Professor Perdita Barran at The University of Manchester, who led the research said: “We are tremendously excited by these results, which take us closer to making a diagnostic test for Parkinson’s Disease that could be used in the clinic.” 

The study was driven by an observation from Joy Milne who has hereditary Hyperosmia, which is a heightened sense of smell. She found that she could spot Parkinson’s disease in individuals from a distinct body odour before clinical symptoms occurred. The specific odour is strongest where sebum collects on the back and is less often washed away. 

Testing sebum secretion

A sample group of 79 people with the disease were compared to a healthy control group of 71 people using their sebum. 

Sebum is an oily secretion from the sebaceous glands under the skin, which are connected to the endocrine system. Altered sebum production is a recognised feature of Parkinson’s disease. The researchers collected sebum from the upper back of patients and then posted the swabs to the lab; this procedure is simple and non-invasive. 

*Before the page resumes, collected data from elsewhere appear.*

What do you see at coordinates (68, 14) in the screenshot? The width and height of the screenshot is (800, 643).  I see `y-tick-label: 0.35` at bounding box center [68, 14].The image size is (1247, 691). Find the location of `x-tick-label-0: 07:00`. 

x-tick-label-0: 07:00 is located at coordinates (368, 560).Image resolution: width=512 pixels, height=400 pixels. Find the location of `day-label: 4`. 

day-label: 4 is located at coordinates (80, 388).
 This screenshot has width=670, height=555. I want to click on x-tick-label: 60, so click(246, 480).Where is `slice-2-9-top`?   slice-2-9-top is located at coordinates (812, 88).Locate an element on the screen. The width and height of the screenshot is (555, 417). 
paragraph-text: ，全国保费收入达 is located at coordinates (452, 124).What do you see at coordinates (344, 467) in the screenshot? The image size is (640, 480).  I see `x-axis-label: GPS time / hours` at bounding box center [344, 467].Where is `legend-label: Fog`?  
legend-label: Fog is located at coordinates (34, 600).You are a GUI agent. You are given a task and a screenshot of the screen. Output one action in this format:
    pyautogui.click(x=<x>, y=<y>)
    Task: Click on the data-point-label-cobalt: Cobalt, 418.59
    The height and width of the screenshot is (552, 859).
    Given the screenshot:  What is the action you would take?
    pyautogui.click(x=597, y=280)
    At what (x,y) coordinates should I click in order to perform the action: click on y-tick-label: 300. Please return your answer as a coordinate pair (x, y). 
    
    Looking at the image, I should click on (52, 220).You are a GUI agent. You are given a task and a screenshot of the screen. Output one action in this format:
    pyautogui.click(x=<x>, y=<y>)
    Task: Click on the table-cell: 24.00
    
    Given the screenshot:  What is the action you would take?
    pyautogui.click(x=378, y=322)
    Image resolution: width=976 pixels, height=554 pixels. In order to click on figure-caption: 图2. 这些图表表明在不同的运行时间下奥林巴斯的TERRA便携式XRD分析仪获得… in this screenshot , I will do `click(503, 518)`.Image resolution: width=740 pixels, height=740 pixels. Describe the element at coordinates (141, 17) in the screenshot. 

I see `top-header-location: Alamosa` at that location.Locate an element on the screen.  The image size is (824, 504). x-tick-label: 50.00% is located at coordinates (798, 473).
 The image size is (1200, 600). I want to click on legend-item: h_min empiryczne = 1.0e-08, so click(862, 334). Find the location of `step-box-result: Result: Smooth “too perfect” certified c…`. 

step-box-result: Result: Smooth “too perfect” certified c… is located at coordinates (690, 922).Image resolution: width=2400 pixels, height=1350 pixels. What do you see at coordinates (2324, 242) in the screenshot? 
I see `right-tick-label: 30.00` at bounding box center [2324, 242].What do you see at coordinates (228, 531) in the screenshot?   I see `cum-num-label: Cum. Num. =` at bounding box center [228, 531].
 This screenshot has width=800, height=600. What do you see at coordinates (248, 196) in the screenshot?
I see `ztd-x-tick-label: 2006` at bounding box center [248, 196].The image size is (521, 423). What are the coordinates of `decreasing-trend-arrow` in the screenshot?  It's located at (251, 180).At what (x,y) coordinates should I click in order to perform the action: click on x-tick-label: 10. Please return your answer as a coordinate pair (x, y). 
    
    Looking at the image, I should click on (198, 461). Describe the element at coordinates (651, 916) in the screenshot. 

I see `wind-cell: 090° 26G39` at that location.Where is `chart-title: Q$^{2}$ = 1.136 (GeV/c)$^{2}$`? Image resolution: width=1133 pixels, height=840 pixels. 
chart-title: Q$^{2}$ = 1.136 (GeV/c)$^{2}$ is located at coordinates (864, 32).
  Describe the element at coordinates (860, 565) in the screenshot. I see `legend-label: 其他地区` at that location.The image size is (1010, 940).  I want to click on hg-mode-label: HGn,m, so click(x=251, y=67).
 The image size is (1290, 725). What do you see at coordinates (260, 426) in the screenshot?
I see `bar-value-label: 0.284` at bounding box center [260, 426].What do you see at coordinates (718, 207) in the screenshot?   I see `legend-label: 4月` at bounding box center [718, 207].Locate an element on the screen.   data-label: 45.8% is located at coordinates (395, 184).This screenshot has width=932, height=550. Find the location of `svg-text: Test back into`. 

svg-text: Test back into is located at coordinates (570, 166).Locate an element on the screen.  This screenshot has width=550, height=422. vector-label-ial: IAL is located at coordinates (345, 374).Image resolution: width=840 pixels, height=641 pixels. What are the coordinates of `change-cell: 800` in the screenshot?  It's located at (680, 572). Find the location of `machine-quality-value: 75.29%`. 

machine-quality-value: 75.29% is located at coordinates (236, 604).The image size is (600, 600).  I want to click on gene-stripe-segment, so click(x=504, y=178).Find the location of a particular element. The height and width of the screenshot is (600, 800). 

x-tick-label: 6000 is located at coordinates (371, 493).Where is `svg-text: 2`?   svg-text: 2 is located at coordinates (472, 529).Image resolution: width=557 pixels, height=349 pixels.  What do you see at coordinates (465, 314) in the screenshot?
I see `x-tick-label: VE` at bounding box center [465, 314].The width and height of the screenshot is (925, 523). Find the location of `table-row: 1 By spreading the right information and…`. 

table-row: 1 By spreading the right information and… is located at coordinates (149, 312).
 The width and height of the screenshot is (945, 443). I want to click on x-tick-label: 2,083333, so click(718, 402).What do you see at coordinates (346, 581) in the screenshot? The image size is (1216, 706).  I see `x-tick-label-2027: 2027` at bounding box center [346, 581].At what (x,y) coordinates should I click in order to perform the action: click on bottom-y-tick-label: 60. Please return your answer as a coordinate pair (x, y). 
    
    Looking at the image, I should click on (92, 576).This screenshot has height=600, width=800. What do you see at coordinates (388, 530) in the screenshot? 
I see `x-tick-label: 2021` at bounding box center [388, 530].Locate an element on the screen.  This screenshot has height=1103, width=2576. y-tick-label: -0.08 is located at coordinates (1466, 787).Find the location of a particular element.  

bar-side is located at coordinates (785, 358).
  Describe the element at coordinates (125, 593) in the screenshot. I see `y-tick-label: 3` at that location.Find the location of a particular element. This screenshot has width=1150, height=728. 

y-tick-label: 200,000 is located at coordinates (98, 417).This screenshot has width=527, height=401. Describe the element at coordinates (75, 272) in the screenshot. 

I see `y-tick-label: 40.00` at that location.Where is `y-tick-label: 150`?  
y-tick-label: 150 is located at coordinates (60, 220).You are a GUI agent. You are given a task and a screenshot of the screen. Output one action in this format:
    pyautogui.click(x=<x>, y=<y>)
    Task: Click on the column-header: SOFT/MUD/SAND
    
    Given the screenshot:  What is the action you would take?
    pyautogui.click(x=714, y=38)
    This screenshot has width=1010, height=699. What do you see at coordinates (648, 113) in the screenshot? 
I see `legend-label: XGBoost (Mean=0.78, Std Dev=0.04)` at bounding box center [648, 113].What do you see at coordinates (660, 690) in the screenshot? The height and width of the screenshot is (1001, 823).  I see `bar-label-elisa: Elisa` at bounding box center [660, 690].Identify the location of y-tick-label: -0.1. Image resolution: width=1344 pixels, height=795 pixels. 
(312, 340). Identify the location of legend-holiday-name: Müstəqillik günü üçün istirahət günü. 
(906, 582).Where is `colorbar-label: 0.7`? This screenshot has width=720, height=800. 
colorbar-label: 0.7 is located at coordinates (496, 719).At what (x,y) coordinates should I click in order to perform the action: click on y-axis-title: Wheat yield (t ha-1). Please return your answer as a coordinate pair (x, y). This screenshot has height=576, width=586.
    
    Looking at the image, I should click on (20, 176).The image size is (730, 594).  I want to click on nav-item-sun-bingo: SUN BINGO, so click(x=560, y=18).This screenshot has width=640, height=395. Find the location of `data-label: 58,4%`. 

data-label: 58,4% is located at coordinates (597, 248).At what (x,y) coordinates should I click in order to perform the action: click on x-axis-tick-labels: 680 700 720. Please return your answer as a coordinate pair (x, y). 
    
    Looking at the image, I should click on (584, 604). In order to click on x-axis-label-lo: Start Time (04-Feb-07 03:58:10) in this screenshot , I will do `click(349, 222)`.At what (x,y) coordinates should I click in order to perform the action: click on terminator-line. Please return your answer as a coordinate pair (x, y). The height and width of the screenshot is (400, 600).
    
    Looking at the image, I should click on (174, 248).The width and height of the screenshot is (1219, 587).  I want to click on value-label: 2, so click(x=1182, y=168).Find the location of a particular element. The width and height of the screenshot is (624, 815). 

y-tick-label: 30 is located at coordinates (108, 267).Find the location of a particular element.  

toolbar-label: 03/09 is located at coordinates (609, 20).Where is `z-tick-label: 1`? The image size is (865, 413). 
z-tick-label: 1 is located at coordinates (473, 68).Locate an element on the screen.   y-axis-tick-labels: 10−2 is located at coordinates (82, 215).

Describing the new technique, Dr Depanjan Sarkar said: “The sebum is transferred to filter paper from sampling swab, and we then cut this to a triangle, add a drop of solvent, apply a voltage and this transfers compounds from the sebum into the mass spectrometer. When we do this, we find more than 4000 unique compounds of which 500 are different between people with PD compared to the control participants.” 

The researchers see this discovery as a step forward toward a diagnostic tool for Parkinson’s disease. 

Professor Monty Silverdale, Clinical Lead on this study, said: “This test has the potential to massively improve the diagnosis and management of people with Parkinson’s disease”.